*** Data under study Section Begins ***
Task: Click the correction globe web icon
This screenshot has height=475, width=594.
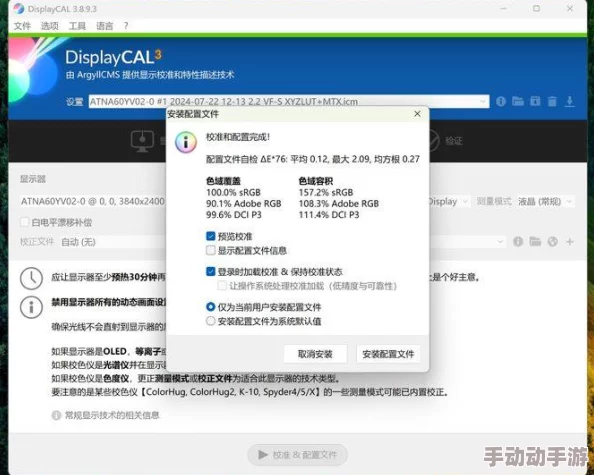Action: [552, 241]
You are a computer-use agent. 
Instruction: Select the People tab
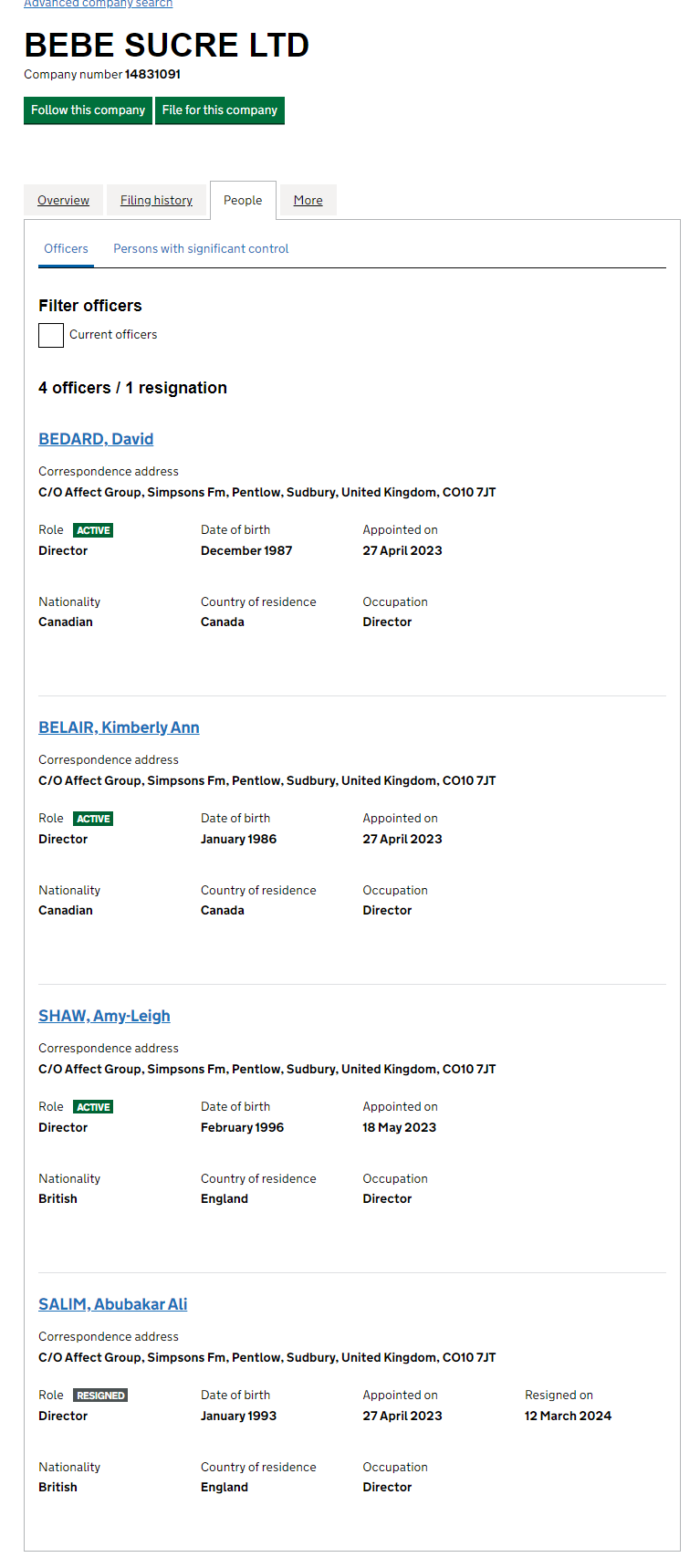[243, 201]
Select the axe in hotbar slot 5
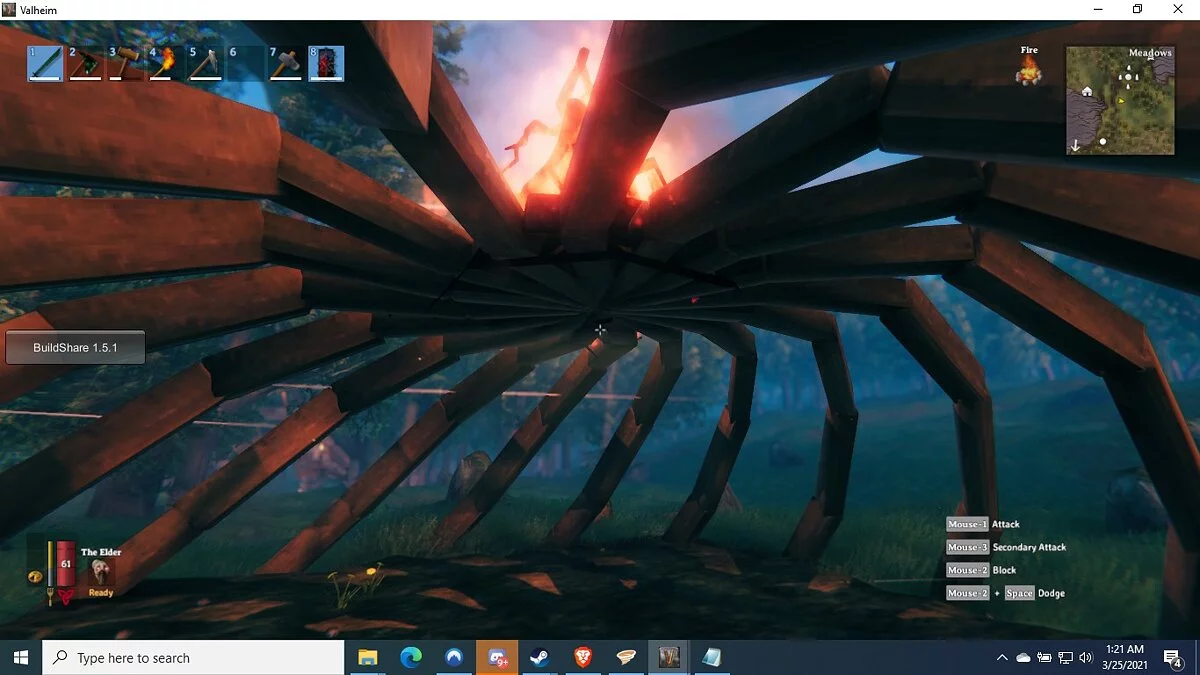Image resolution: width=1200 pixels, height=675 pixels. [206, 64]
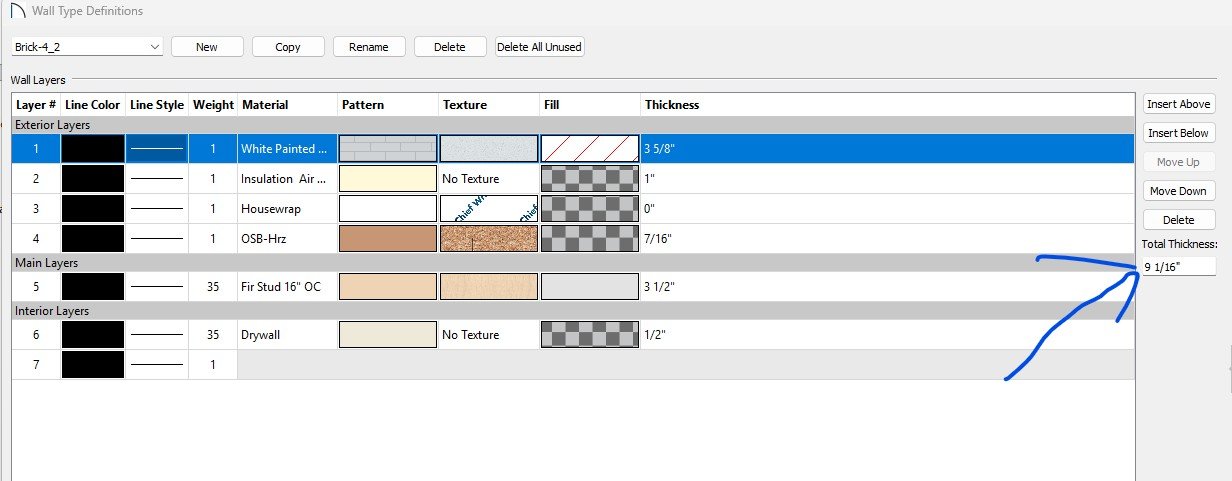Click the red hatched fill of layer 1
The width and height of the screenshot is (1232, 481).
(x=590, y=149)
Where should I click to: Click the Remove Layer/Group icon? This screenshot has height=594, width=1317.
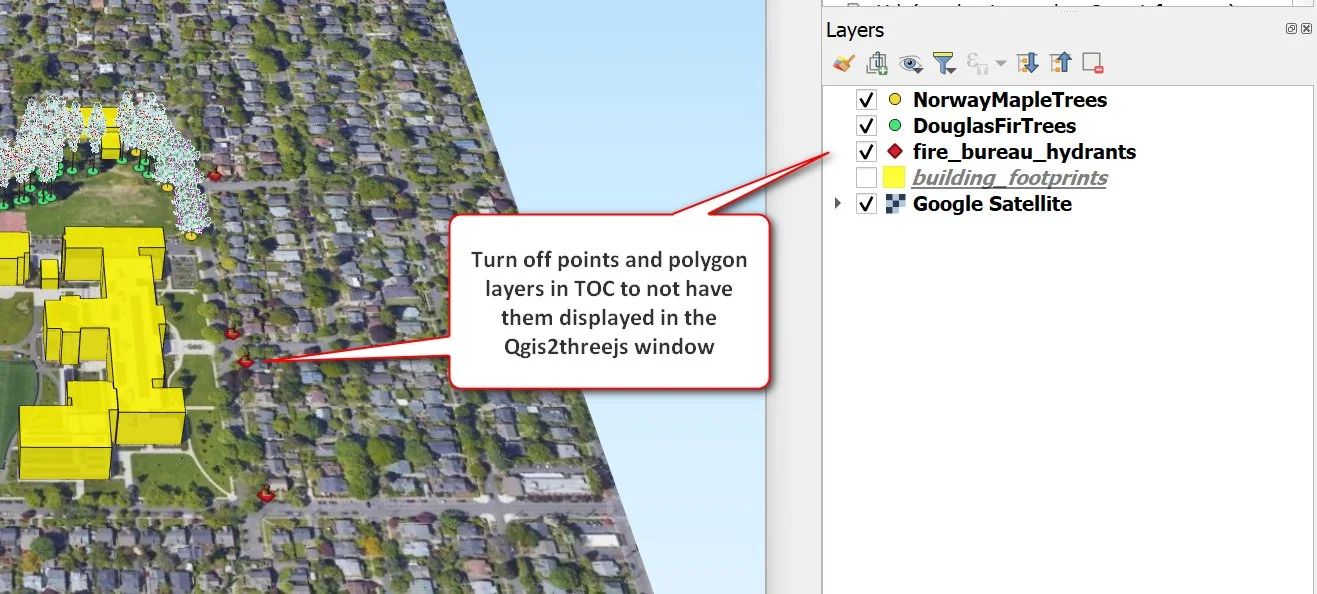pos(1092,62)
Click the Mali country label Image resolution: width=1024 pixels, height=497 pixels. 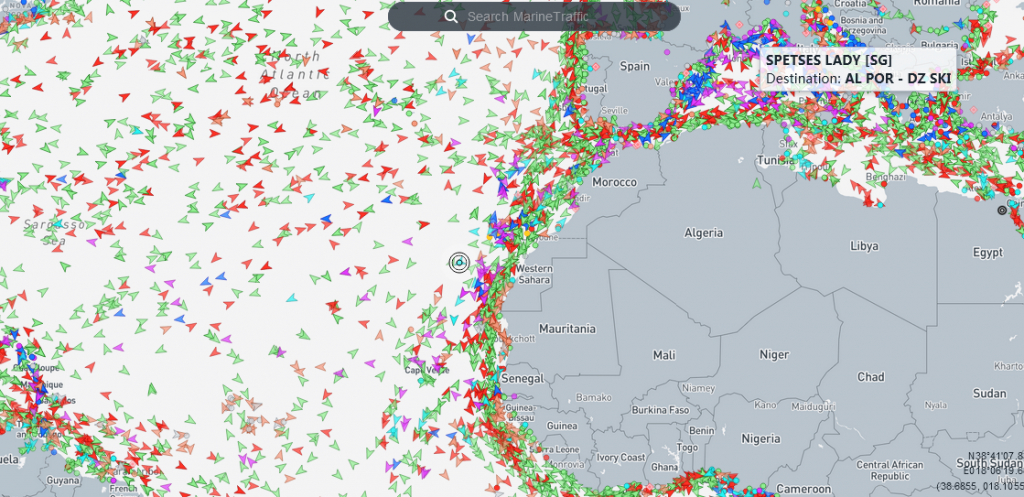coord(664,355)
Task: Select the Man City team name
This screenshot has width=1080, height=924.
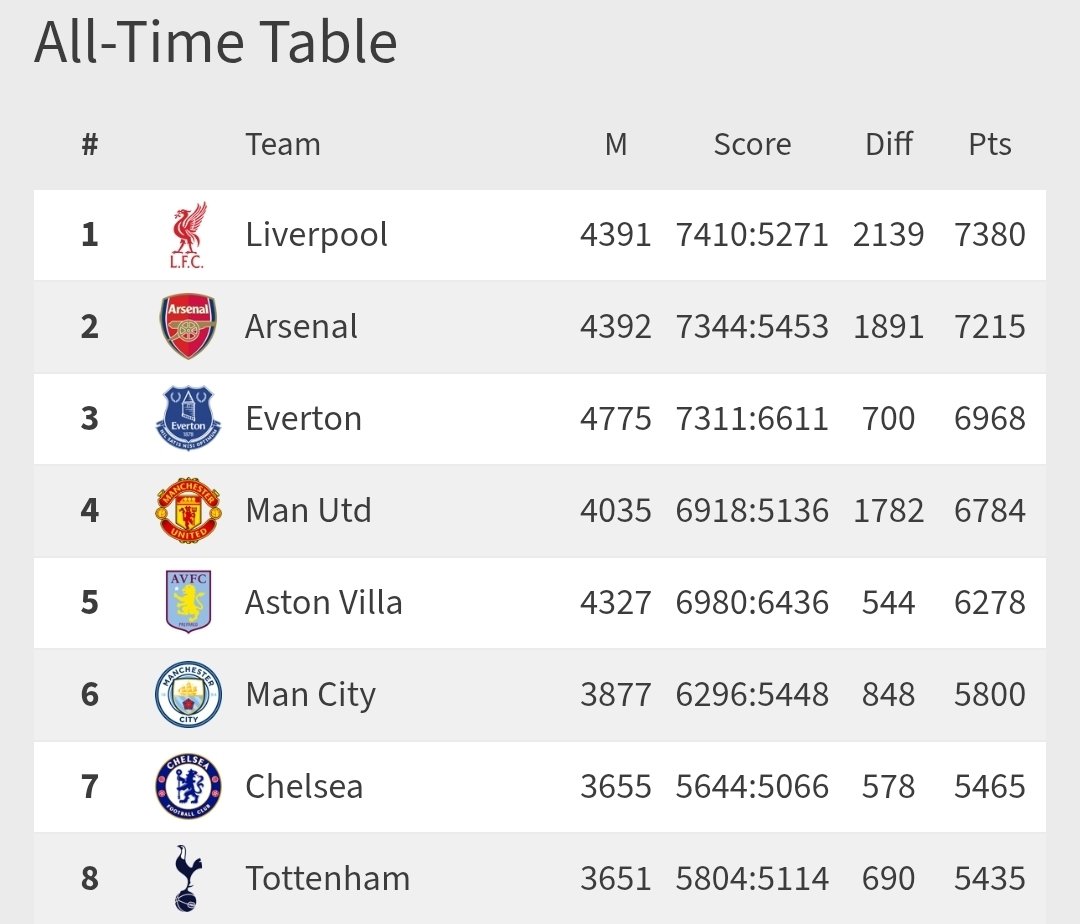Action: pyautogui.click(x=310, y=694)
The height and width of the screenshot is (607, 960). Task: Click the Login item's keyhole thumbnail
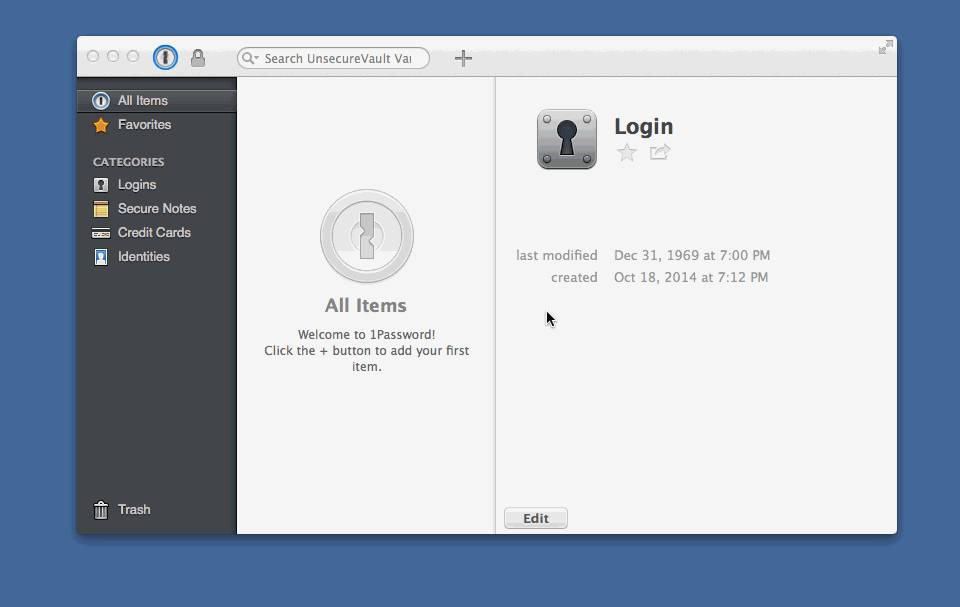click(x=567, y=139)
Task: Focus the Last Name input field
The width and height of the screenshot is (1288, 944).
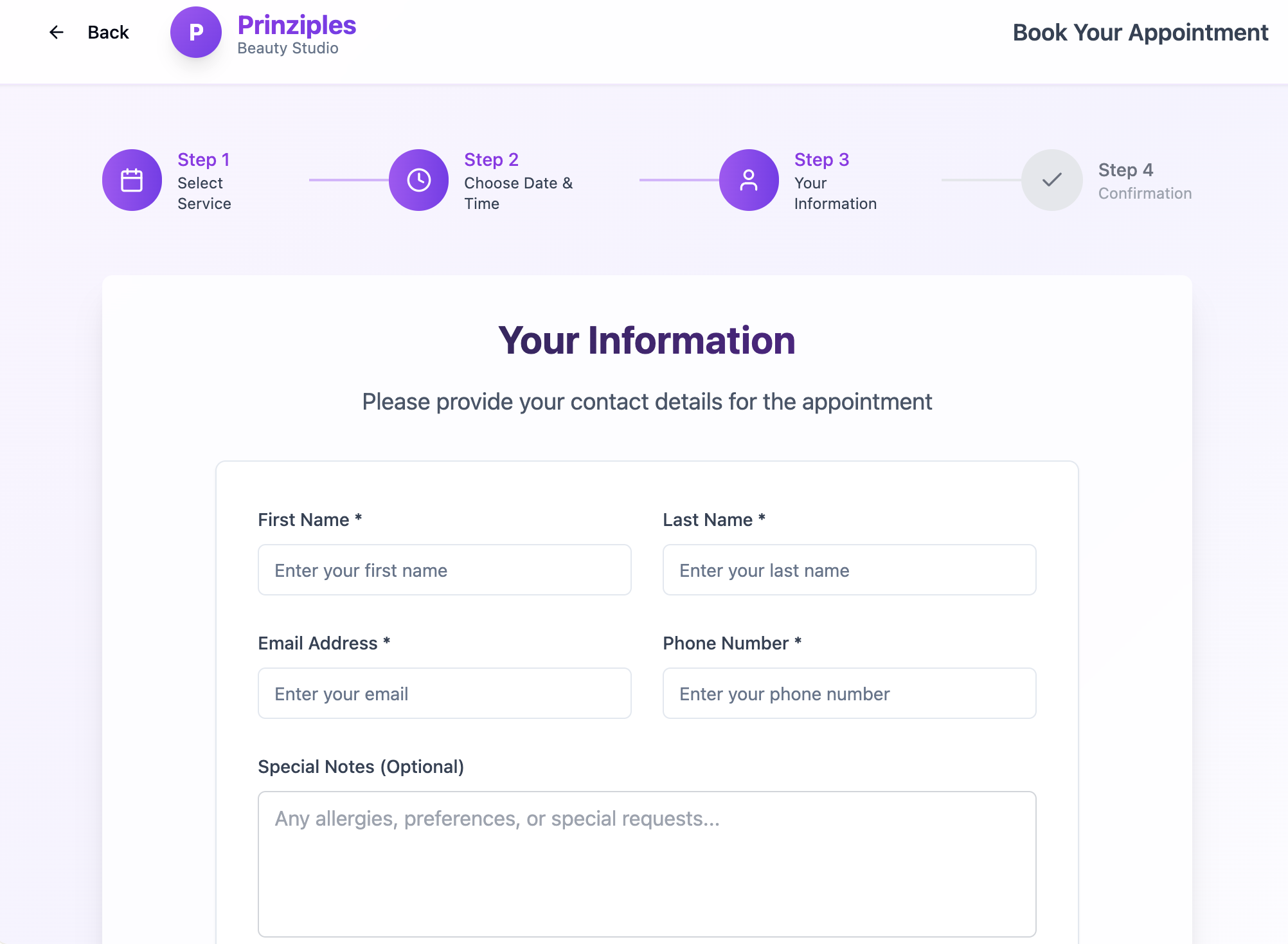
*** Data under study Section Ends ***
- [Problem]: Without any pictures, write out the lines running from the one containing "This screenshot has width=1080, height=924." through the end of the listing above, both included, exactly as given.

- [Response to the task]:
This screenshot has width=1080, height=924.
Action: pyautogui.click(x=310, y=694)
The height and width of the screenshot is (607, 960). Task: Click the Login item's keyhole thumbnail
click(x=567, y=139)
Task: Focus the Last Name input field
The width and height of the screenshot is (1288, 944).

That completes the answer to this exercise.